§ Goal of the exercise: Which lines below hold the word "will"? Report each one.
Top of Data section
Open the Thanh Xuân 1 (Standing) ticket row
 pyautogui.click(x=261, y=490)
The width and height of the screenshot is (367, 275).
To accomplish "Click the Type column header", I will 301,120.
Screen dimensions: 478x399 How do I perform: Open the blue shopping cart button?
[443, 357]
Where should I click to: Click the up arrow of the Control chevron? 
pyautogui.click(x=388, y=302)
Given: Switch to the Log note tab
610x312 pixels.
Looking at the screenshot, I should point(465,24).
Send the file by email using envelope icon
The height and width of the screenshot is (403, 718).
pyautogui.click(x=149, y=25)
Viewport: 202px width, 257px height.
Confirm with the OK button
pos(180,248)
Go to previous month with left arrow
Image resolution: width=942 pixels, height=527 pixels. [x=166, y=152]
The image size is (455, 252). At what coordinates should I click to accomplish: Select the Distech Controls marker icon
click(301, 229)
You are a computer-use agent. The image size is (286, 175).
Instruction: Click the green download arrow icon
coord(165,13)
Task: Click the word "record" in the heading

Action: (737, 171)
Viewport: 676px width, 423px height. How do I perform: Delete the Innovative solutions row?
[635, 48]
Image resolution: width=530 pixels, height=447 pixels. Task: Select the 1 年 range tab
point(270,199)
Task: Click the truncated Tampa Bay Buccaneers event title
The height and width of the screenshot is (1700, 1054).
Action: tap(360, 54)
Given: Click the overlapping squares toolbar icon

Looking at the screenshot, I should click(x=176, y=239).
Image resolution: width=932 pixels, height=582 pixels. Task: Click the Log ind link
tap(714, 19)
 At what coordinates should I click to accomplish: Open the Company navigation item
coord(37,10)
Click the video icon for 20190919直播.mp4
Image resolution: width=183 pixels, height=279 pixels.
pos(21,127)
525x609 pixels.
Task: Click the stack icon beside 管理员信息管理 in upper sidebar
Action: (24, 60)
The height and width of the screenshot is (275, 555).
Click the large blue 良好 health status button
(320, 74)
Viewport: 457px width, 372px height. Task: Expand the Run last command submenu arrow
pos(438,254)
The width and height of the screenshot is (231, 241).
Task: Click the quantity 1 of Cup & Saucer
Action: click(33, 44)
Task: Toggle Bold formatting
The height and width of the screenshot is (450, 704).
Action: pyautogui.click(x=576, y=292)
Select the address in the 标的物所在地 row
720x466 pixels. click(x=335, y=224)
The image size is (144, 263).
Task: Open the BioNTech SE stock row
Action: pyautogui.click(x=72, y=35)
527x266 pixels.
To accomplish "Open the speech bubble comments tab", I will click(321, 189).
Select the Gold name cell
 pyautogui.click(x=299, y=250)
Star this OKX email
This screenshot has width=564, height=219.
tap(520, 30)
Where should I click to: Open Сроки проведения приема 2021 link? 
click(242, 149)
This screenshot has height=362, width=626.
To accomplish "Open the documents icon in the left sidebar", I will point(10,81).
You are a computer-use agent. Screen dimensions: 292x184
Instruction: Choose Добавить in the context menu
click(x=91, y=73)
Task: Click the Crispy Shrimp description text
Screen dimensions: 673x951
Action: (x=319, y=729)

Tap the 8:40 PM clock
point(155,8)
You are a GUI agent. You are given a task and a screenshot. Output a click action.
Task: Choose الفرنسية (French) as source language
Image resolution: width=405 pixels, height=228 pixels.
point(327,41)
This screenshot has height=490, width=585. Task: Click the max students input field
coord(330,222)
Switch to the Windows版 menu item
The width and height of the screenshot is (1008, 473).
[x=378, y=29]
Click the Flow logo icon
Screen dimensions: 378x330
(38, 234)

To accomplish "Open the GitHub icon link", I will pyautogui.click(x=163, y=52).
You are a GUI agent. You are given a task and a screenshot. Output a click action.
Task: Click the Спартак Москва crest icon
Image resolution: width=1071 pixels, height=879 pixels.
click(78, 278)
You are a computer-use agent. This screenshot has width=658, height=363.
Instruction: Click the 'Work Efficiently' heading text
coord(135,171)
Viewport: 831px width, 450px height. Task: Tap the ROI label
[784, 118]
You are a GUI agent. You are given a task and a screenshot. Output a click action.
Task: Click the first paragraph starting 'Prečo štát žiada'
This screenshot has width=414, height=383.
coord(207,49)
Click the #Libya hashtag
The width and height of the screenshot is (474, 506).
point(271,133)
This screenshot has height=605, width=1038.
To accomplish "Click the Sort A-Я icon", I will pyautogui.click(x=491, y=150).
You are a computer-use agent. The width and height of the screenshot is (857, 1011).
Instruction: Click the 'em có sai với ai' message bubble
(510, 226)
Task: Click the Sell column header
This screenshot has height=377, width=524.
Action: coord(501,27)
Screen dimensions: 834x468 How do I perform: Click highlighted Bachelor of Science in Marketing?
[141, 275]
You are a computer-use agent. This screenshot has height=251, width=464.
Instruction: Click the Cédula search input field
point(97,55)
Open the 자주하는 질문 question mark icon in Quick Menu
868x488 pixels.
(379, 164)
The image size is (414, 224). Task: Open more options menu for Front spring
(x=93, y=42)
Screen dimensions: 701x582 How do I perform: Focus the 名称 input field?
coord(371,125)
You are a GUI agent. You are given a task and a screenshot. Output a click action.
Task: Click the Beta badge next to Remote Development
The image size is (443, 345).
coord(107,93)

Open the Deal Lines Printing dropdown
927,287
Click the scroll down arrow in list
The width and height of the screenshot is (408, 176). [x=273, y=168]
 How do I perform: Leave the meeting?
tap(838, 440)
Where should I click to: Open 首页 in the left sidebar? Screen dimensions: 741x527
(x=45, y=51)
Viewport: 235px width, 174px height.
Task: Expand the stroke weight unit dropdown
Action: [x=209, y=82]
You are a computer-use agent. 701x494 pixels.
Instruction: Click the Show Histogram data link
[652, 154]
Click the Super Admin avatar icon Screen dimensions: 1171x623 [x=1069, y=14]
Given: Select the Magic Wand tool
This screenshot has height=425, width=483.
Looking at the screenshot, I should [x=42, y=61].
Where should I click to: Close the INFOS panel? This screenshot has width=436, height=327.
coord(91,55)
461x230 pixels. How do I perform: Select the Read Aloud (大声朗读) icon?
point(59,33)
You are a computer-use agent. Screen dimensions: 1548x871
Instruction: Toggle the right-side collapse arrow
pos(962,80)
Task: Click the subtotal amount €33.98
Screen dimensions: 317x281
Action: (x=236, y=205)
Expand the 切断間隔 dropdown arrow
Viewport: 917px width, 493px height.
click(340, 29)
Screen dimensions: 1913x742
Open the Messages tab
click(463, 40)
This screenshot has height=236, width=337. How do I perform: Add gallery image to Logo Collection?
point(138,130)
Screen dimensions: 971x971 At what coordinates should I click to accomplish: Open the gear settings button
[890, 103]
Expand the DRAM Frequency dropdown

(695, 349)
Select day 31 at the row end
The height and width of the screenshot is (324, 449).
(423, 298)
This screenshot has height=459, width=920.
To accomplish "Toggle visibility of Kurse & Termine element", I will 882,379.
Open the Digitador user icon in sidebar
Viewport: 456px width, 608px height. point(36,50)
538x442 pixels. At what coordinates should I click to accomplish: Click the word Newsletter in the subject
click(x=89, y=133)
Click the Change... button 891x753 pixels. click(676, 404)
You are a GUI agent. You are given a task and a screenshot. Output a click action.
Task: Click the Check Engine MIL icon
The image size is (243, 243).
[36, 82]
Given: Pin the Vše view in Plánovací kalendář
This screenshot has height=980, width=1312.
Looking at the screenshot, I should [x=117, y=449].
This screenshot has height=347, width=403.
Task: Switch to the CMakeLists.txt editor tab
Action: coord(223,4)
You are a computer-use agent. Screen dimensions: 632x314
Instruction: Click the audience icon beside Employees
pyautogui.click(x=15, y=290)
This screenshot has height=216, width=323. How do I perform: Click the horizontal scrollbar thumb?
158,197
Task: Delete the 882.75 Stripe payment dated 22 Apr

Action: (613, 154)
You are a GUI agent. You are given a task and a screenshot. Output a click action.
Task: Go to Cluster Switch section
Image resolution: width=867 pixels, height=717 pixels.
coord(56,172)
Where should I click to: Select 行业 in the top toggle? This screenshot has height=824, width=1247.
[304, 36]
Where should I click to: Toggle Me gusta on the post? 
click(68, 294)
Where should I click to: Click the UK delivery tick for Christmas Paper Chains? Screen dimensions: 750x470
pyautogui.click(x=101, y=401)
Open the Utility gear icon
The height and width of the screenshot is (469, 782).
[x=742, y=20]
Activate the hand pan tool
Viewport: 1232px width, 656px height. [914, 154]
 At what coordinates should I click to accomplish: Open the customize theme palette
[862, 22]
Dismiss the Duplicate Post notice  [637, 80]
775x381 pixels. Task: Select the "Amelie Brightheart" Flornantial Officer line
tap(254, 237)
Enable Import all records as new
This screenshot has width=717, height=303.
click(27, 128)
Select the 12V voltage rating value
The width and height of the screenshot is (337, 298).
Bottom of Data section
§ Answer for the task:
To accomplish "Click the Type column header", I will 301,120.
To accomplish "Open the speech bubble comments tab", I will click(321, 189).
To accomplish "Open the documents icon in the left sidebar", I will point(10,81).
To accomplish "Open the GitHub icon link", I will pyautogui.click(x=163, y=52).
To accomplish "Click the Sort A-Я icon", I will pyautogui.click(x=491, y=150).
To accomplish "Toggle visibility of Kurse & Termine element", I will 882,379.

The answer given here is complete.